● Given task:
Please copy out the stretch of records from the line that contains "Tap the arrow icon beside Argentina" through the line that contains "(113, 1000)", including both of those lines, reproducing each line word for word.

● Raw data:
.....

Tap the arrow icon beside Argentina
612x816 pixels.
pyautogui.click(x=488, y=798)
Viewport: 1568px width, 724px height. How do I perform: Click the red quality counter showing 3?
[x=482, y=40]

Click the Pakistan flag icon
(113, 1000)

.....

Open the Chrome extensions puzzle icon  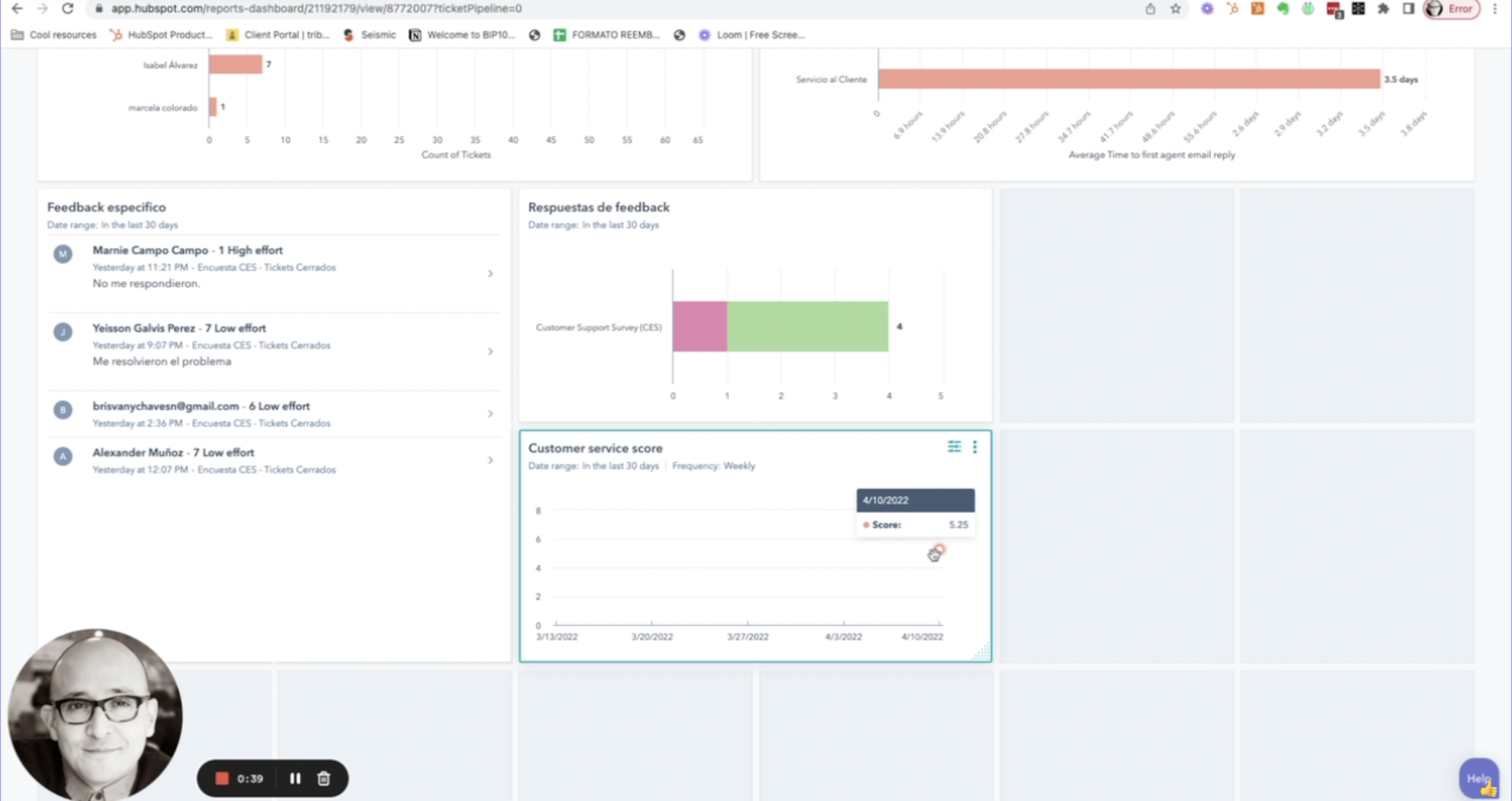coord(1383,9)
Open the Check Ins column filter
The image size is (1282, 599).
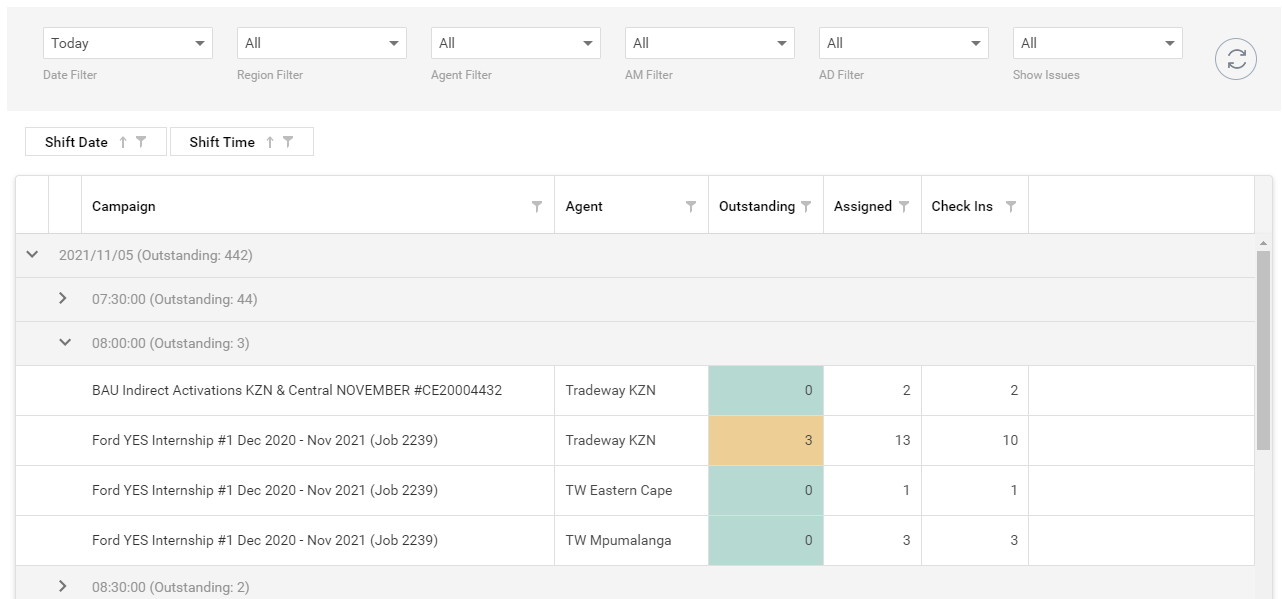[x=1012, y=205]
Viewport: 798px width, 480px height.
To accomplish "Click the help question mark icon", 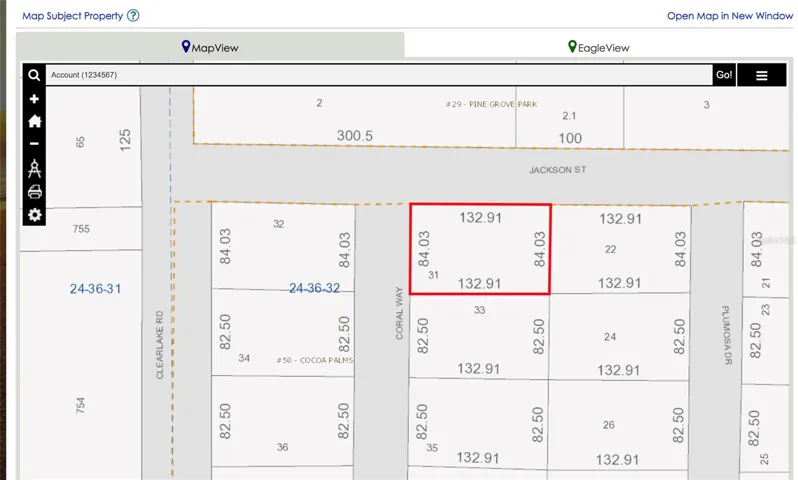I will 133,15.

.....

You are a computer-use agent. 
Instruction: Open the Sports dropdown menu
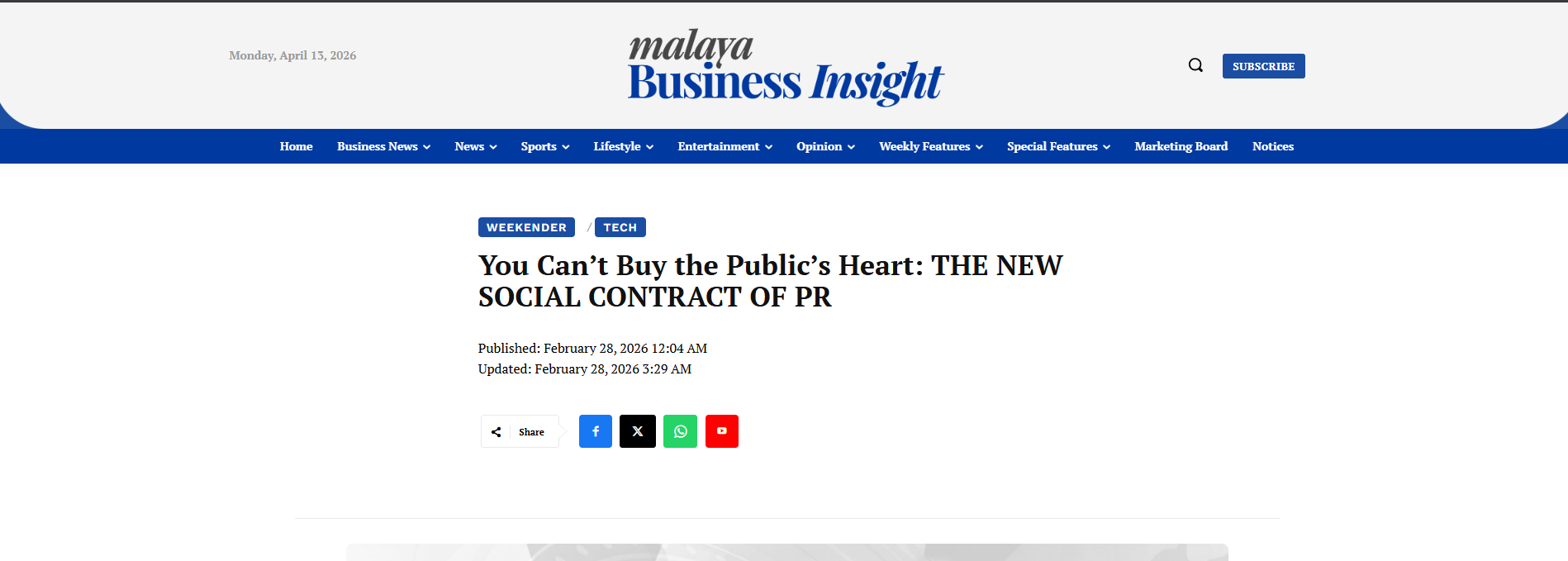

.....

● Task answer:
Tap the arrow icon beside Argentina
612x816 pixels.
pyautogui.click(x=488, y=798)
Viewport: 1568px width, 724px height. How do I perform: Click the red quality counter showing 3?
[x=482, y=40]

Click the Pakistan flag icon
(113, 1000)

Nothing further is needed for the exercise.